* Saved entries
----------

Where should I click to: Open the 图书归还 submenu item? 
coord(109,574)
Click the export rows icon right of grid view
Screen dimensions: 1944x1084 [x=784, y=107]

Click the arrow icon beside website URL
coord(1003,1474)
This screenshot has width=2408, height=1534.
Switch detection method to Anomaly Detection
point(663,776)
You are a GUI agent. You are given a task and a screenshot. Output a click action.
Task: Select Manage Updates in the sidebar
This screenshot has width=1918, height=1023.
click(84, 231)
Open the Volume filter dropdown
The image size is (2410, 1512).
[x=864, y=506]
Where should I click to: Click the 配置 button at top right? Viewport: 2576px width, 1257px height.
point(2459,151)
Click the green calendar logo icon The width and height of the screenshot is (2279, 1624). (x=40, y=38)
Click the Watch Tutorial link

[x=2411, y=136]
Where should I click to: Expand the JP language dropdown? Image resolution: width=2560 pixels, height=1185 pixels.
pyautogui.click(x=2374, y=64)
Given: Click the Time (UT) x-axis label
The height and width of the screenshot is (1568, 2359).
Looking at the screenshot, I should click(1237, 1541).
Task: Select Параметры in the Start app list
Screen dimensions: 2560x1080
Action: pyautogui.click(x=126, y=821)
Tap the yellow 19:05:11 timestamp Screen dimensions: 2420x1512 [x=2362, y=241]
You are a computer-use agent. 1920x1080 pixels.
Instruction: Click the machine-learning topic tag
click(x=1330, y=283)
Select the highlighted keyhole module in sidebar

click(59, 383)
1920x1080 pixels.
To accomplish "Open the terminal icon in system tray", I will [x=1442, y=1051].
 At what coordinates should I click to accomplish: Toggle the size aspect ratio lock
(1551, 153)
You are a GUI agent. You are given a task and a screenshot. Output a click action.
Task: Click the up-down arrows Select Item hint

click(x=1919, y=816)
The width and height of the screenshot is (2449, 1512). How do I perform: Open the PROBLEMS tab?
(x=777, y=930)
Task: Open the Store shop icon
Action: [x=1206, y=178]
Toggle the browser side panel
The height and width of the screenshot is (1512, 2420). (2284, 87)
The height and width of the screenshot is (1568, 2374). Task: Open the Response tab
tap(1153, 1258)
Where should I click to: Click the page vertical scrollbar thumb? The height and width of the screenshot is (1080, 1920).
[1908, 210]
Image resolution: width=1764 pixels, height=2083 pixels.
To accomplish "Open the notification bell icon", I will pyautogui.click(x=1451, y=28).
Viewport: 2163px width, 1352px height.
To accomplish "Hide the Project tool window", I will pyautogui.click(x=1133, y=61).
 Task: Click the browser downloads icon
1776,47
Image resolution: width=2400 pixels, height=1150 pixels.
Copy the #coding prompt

----------

Write out exactly those lines of the records above that lie from the one with "The height and width of the screenshot is (1568, 2374)." through the last line, including both.

* Answer to the problem
The height and width of the screenshot is (1568, 2374). Task: Open the Response tab
tap(1153, 1258)
Where should I click to: Click the page vertical scrollbar thumb? The height and width of the screenshot is (1080, 1920).
[1908, 210]
Image resolution: width=1764 pixels, height=2083 pixels.
To accomplish "Open the notification bell icon", I will pyautogui.click(x=1451, y=28).
Viewport: 2163px width, 1352px height.
To accomplish "Hide the Project tool window", I will pyautogui.click(x=1133, y=61).
 Task: Click the browser downloads icon
1776,47
Image resolution: width=2400 pixels, height=1150 pixels.
Copy the #coding prompt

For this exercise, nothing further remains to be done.